Texas faces a massive budget shortfall in the next biennium (somewhere between $15 and $25 billion), and the state’s options are limited by court decisions (K-12 education) and federal mandates (health care). The budget axe will fall disproportionately in the area of higher education. This juncture provides both great opportunities and great perils for the Texas Republican Party. If the Republican legislature simply cuts the higher education budget, without further changes, the university bureaucracies will make the cuts as painful to students as possible, counting on a political backlash from students, parents, and alumni. The GOP could lose the support of an entire generation of youth, perhaps forever.
There is an alternative scenario, however. Republicans could use this budget crisis as a triple opportunity: saving both taxpayers and students billions of dollars, while empowering students to improve their own education by greatly expanding their freedom of choice. By creating a true free market for education within existing universities, our state leaders can harness the power and efficiency of the market to dramatically improve education while eliminating waste and abuse. We can thereby improve access and increase the number of students completing a meaningful degree.
The following twenty reforms would revolutionize higher education in Texas, bringing it out from the centralized, bureaucratic mass-production model of the early 20th century and into a new world of entrepreneurial responsiveness to demand. The first six reforms constitute a single, inter-dependent whole: the Entrepreneurial Professor Model. The remaining fourteen further extend the spirit of the free market, transparency, and public accountability. Each can be implemented incrementally.
The Entrepreneurial Professor Model
1. Tie the salaries of professors and lecturers to the number of students they attract to their classes.

* _Extracted records_
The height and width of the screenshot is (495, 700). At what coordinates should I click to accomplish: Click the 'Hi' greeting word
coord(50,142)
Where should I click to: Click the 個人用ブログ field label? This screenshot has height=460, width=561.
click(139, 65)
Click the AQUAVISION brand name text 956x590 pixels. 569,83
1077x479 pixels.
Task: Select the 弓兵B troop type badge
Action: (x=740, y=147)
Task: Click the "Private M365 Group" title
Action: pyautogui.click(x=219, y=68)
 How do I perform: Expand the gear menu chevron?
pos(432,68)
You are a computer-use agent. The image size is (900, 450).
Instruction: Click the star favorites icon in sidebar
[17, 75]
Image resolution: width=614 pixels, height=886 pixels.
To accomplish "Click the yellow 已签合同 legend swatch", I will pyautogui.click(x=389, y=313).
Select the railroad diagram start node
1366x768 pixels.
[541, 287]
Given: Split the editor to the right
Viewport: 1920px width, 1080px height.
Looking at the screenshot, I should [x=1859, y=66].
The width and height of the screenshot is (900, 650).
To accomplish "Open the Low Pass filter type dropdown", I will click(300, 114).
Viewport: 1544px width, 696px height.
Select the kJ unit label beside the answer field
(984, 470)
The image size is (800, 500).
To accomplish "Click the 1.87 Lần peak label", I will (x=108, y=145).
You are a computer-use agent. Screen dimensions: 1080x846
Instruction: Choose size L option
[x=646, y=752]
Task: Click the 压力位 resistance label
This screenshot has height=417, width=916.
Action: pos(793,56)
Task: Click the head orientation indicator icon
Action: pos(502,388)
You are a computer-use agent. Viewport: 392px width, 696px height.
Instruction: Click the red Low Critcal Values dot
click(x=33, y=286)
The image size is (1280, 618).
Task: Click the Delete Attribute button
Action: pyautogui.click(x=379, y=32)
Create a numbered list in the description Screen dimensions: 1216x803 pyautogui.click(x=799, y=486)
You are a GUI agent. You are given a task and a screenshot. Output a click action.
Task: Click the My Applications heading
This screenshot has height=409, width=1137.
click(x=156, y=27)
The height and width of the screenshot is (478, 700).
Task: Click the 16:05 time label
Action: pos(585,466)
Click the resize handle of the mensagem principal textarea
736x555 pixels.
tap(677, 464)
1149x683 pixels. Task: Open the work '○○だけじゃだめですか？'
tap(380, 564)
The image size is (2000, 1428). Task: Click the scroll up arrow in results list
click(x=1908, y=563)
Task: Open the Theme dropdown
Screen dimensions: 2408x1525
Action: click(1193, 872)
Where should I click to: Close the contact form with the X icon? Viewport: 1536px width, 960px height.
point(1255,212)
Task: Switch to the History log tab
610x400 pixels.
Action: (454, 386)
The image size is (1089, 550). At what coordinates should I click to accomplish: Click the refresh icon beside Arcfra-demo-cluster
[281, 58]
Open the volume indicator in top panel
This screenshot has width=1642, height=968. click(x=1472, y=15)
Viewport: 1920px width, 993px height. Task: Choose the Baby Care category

* _What is asked_
• 1. Copy out the stretch of the passage on Texas higher education reform from "The following twenty" through "to their classes.".
• 2. Carry on the passage on Texas higher education reform, picking up right after its final sentence.

* _Answers given_
• 1.
The following twenty reforms would revolutionize higher education in Texas, bringing it out from the centralized, bureaucratic mass-production model of the early 20th century and into a new world of entrepreneurial responsiveness to demand. The first six reforms constitute a single, inter-dependent whole: the Entrepreneurial Professor Model. The remaining fourteen further extend the spirit of the free market, transparency, and public accountability. Each can be implemented incrementally.
The Entrepreneurial Professor Model
1. Tie the salaries of professors and lecturers to the number of students they attract to their classes.

• 2.
(a) We start with a living wage ($30K) plus benefits.
(b) Any additional salary comes in the form of a tuition-based bonus, representing a fixed percentage (say, 50%) of the tuition income generated by students enrolled in the teacher’s classes, up to a maximum of 320 students per year (960 student-hours). Each instructor may teach up to eight classes per year. Professors engaged in research may derive additional income from their externally funded grants.
2. Tie the salaries of the administrators of colleges, departments, and centers to a fixed percentage (4%) of the tuition income generated by the unit’s total enrollment.
3. Empower both individual professors and colleges and departments to rebate tuition directly to their students, with the costs of the rebates deducted from the salary bonuses of the professors and administrators. In this way, we introduce real price competition between colleges, departments, and professors: all will offer lower tuition rates in order to attract larger numbers of students.
4. Empower professors to hire individual teaching assistants for their courses, with the salaries of the assistants fixed by negotiation and subtracted from the professors’ bonuses. Thus, professors will be competing with one another both for students’ tuition dollars and for talented assistants, with the market determining the tuition rate for each course and the salary for each assistant.
5. Empower each professor to choose which courses within his or her field to teach each semester, and to set enrollment limits, in order best to meet student demand.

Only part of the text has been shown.